(Collected data entries)

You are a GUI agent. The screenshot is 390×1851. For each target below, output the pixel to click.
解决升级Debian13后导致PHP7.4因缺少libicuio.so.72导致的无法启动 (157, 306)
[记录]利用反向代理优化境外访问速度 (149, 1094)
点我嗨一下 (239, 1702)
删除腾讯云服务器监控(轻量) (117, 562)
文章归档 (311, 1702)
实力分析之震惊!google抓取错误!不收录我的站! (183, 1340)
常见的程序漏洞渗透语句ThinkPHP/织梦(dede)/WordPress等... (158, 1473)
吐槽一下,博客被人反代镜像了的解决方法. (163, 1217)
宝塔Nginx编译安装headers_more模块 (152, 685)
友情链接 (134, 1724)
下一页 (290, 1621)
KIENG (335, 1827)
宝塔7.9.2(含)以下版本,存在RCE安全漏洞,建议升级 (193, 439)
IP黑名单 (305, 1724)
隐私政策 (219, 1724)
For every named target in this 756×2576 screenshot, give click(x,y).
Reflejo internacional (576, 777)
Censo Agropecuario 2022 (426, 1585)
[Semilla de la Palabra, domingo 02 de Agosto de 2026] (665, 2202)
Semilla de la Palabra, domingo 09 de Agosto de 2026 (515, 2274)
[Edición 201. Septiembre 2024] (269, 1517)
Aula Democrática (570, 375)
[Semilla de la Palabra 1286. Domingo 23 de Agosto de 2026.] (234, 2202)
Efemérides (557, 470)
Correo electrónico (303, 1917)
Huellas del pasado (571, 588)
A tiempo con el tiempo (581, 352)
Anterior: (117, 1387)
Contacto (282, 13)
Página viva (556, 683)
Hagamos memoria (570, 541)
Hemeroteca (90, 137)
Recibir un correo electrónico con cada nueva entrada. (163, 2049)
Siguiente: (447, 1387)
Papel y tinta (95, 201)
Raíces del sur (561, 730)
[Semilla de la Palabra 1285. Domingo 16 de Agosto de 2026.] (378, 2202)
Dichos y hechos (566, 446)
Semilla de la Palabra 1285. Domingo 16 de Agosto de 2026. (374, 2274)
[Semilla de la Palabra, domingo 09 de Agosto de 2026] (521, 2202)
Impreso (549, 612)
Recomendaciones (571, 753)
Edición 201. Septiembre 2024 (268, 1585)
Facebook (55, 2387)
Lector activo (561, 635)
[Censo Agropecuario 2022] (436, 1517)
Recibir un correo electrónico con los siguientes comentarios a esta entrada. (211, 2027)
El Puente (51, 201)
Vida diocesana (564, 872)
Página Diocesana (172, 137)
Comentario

_WHAT TO PRODUCE_: An exact copy of all the records above is needed.

_ANSWER SECTION_:
You are a GUI agent. The screenshot is 390×1851. For each target below, output the pixel to click.
解决升级Debian13后导致PHP7.4因缺少libicuio.so.72导致的无法启动 (157, 306)
[记录]利用反向代理优化境外访问速度 (149, 1094)
点我嗨一下 (239, 1702)
删除腾讯云服务器监控(轻量) (117, 562)
文章归档 (311, 1702)
实力分析之震惊!google抓取错误!不收录我的站! (183, 1340)
常见的程序漏洞渗透语句ThinkPHP/织梦(dede)/WordPress等... (158, 1473)
吐槽一下,博客被人反代镜像了的解决方法. (163, 1217)
宝塔Nginx编译安装headers_more模块 (152, 685)
友情链接 (134, 1724)
下一页 (290, 1621)
KIENG (335, 1827)
宝塔7.9.2(含)以下版本,存在RCE安全漏洞,建议升级 (193, 439)
IP黑名单 (305, 1724)
隐私政策 (219, 1724)
For every named target in this 756×2576 screenshot, give click(x,y).
Reflejo internacional (576, 777)
Censo Agropecuario 2022 (426, 1585)
[Semilla de la Palabra, domingo 02 de Agosto de 2026] (665, 2202)
Semilla de la Palabra, domingo 09 de Agosto de 2026 (515, 2274)
[Edición 201. Septiembre 2024] (269, 1517)
Aula Democrática (570, 375)
[Semilla de la Palabra 1286. Domingo 23 de Agosto de 2026.] (234, 2202)
Efemérides (557, 470)
Correo electrónico (303, 1917)
Huellas del pasado (571, 588)
A tiempo con el tiempo (581, 352)
Anterior: (117, 1387)
Contacto (282, 13)
Página viva (556, 683)
Hagamos memoria (570, 541)
Hemeroteca (90, 137)
Recibir un correo electrónico con cada nueva entrada. (163, 2049)
Siguiente: (447, 1387)
Papel y tinta (95, 201)
Raíces del sur (561, 730)
[Semilla de la Palabra 1285. Domingo 16 de Agosto de 2026.] (378, 2202)
Dichos y hechos (566, 446)
Semilla de la Palabra 1285. Domingo 16 de Agosto de 2026. (374, 2274)
[Semilla de la Palabra, domingo 09 de Agosto de 2026] (521, 2202)
Impreso (549, 612)
Recomendaciones (571, 753)
Edición 201. Septiembre 2024 (268, 1585)
Facebook (55, 2387)
Lector activo (561, 635)
[Censo Agropecuario 2022] (436, 1517)
Recibir un correo electrónico con los siguientes comentarios a esta entrada. (211, 2027)
El Puente (51, 201)
Vida diocesana (564, 872)
Página Diocesana (172, 137)
Comentario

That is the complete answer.